Better treatments and increased awareness make living with bipolar disorder easier.
WebMD Magazine - Feature

Karen Renken was just 14, but she knew something was terribly wrong. "I was a straight-A student, and suddenly I started failing in school," says Renken, now 45, of Long Island, N.Y.

At high school, she would go from enjoying a seemingly normal mood to throwing a tantrum in the hallway. Her teenage response to normal requests, such as her mother's plea to pick up after herself, was dramatic. She would, she says, "shriek like a maniac."

Renken was sent to a psychiatrist, who prescribed an antidepressant, and she saw a social worker for talk therapy. Things still did not improve. "I was getting worse and worse," Renken recalls. She began consulting other doctors, hoping for an answer. The eighth doctor she saw solved the puzzle and ended the frustration.

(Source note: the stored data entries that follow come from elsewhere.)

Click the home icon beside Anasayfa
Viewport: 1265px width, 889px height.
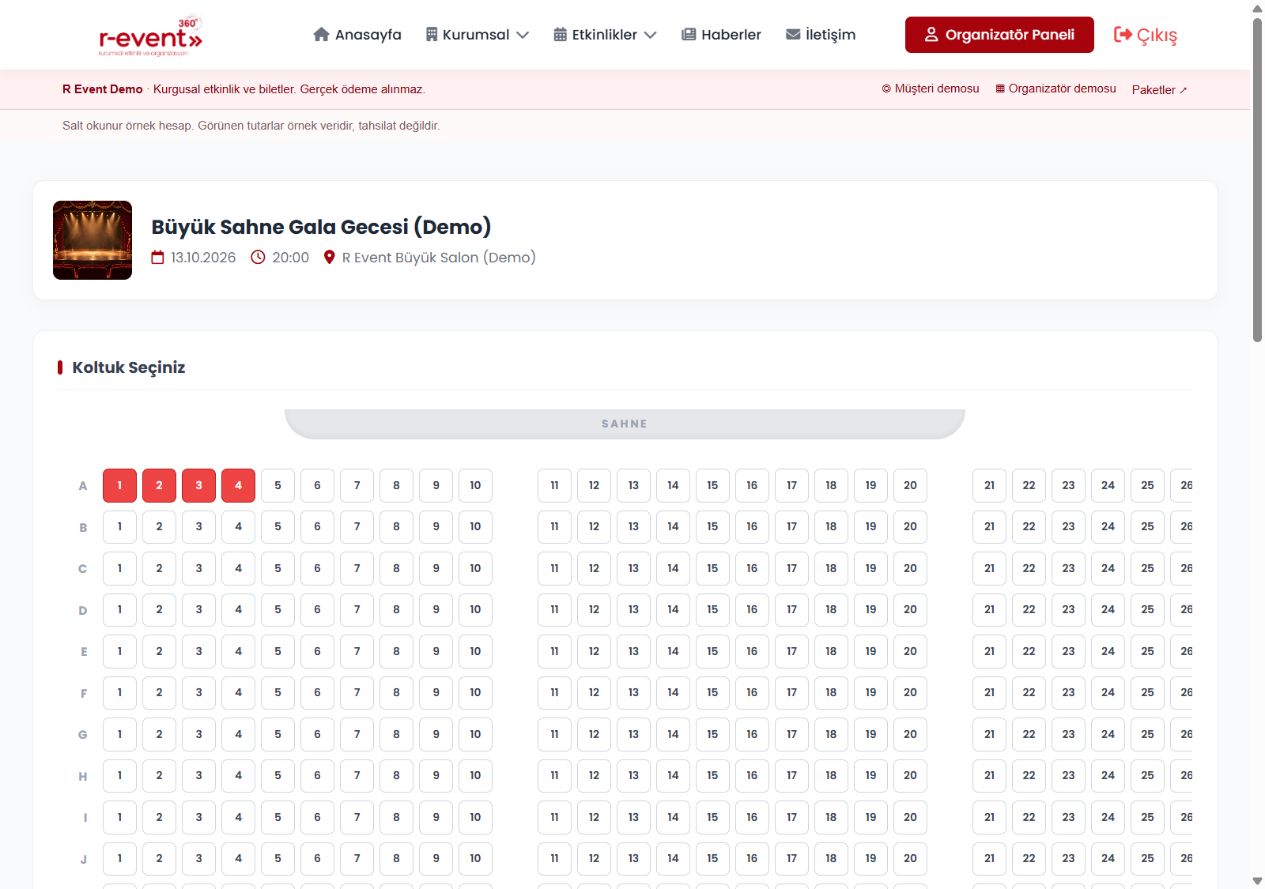pyautogui.click(x=321, y=34)
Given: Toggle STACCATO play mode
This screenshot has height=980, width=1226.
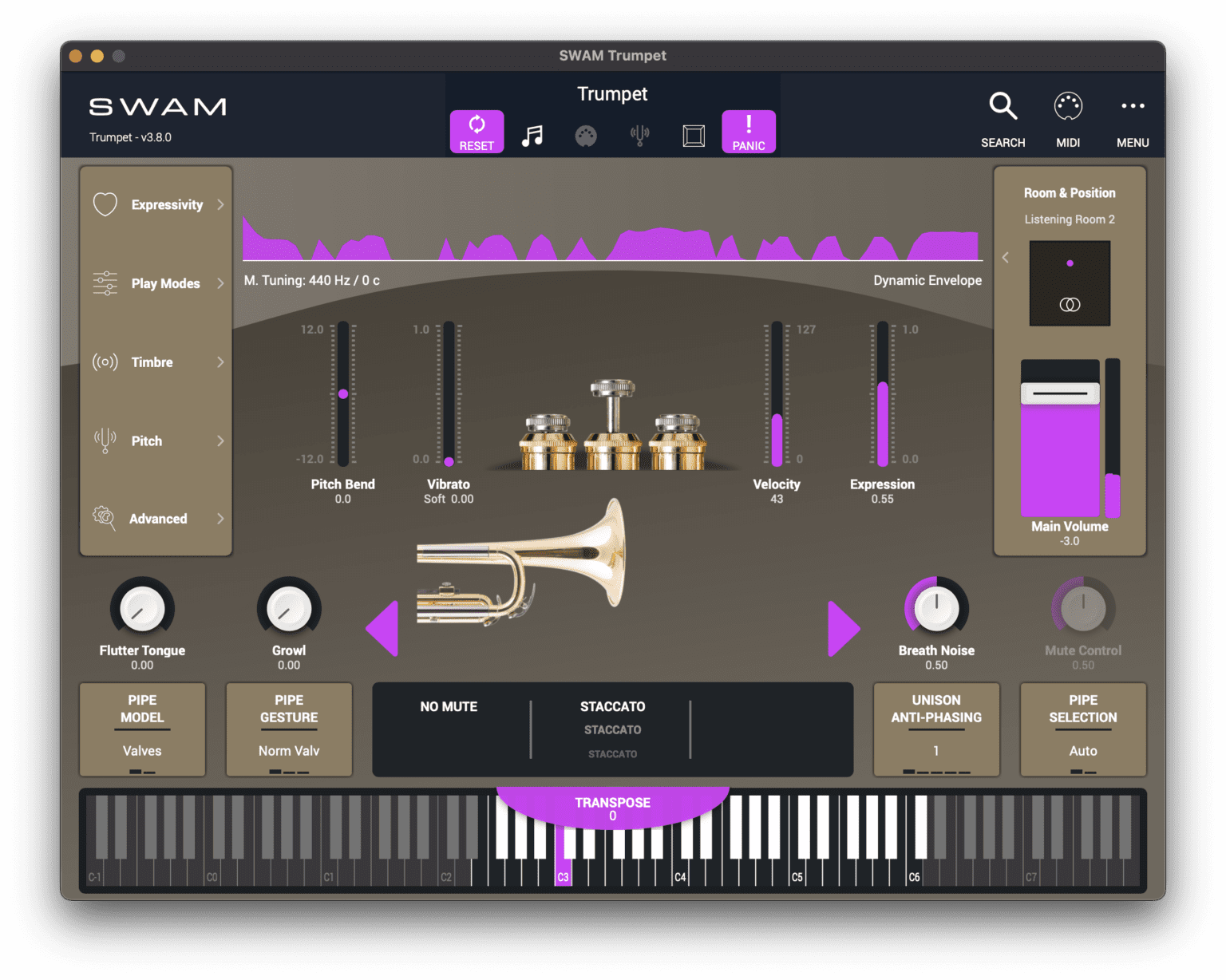Looking at the screenshot, I should coord(612,706).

"You don't have depression," he told her. "You are manic-depressive." The year was 1975; these days, she would be diagnosed as "bipolar," the current name for the same disorder.

Finally getting the correct diagnosis was a relief -- and the beginning of a new life for Renken. Even with the right diagnosis, though, the road wasn't bump-free. "It took another 17 years to get the medications right," she says.

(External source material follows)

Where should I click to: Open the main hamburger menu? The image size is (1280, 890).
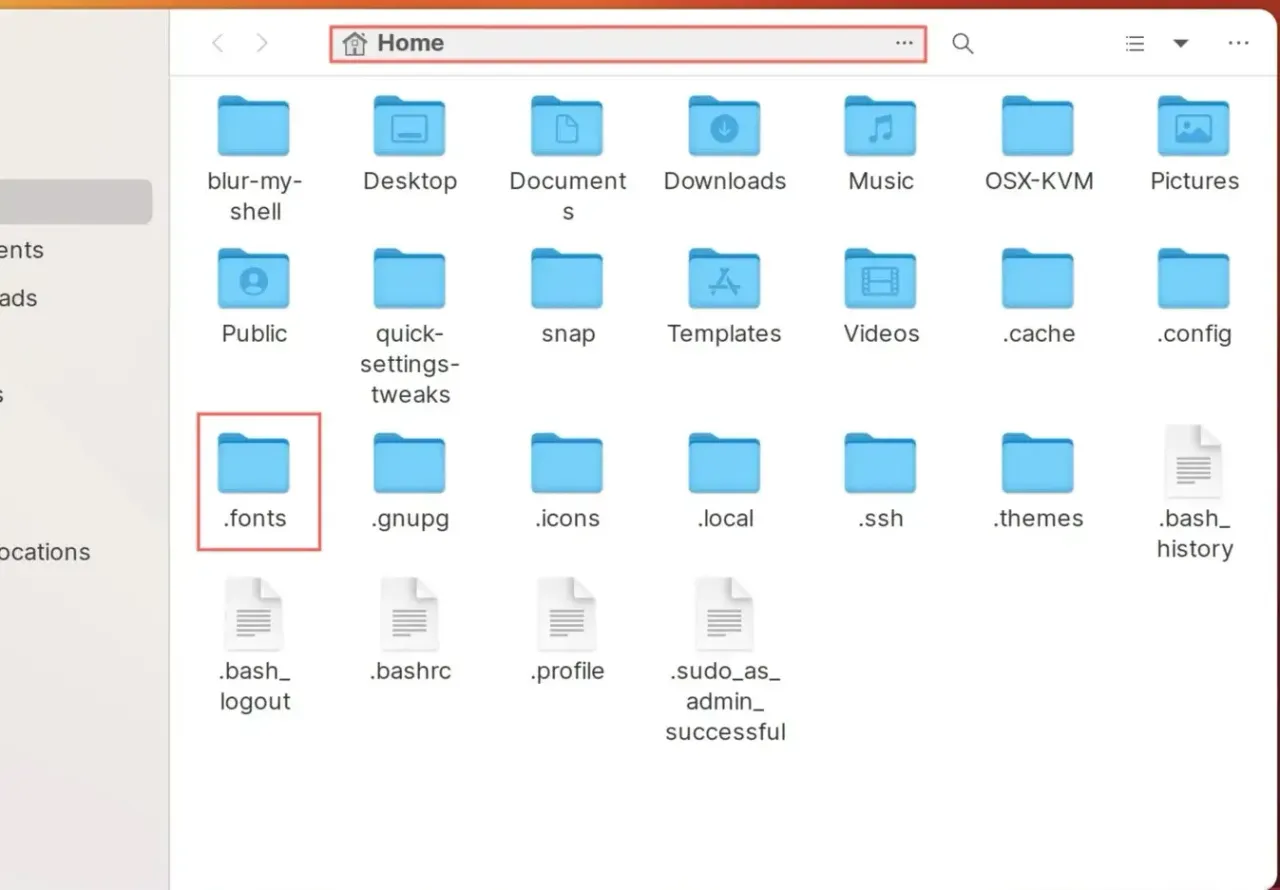pyautogui.click(x=1239, y=43)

Increased Bipolar Awareness

If Renken were diagnosed today, chances are she would be diagnosed with bipolar disorder more quickly. According to the National Institute of Mental Health, some 5 million American adults have the condition; this figure is far higher than the previous estimate of 2 million. More accurate diagnoses of bipolar disorder, as opposed to depression, may be part of the reason why.

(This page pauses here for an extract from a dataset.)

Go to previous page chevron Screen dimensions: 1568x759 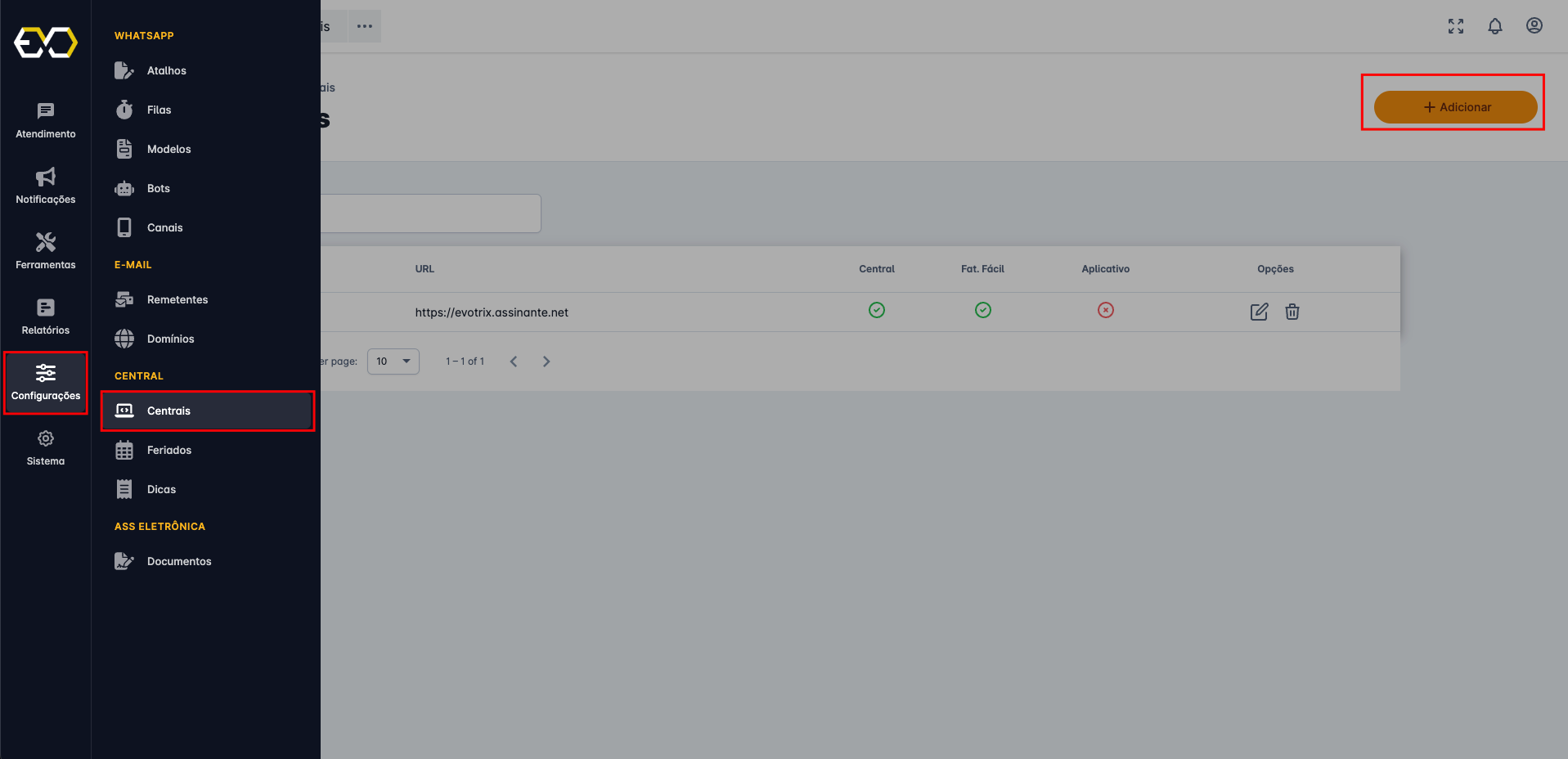click(x=514, y=362)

"Our society has [become] more aware of psychiatric disorders in general," says Michael Gitlin, MD, professor of psychiatry and director of the Mood Disorders Clinic at the UCLA's David Geffen School of Medicine. He says people may be more likely to seek treatment today, plus the definition of bipolar has broadened in the eyes of many doctors.

The "poles" in bipolar refer to the mood extremes -- mania on one end, depression on the other -- that distinguish this mental illness. But behavior isn't always extreme, and many more doctors are now recognizing patients with episodes that are more subtle than the classic mania behavior, leading them to diagnose bipolar disorder rather than depression, Gitlin says.

Better Bipolar Treatments

Once a correct diagnosis is made, treatment can be highly effective. Medication and psychotherapy both help, Gitlin says. Research suggests that interpersonal and social rhythm therapy -- where the focus is on improving interpersonal relationships and regularizing daily routines and sleep schedules to help prevent manic episodes -- gets results. The number of medications available to treat bipolar disorder has increased in the past five years, with the overall goal being long-term stabilization of mood.

Lithium was the first mood stabilizer approved by the FDA, more than 35 years ago. The medication works by stabilizing or smoothing out moods, helping to prevent both extremes of depression and mania.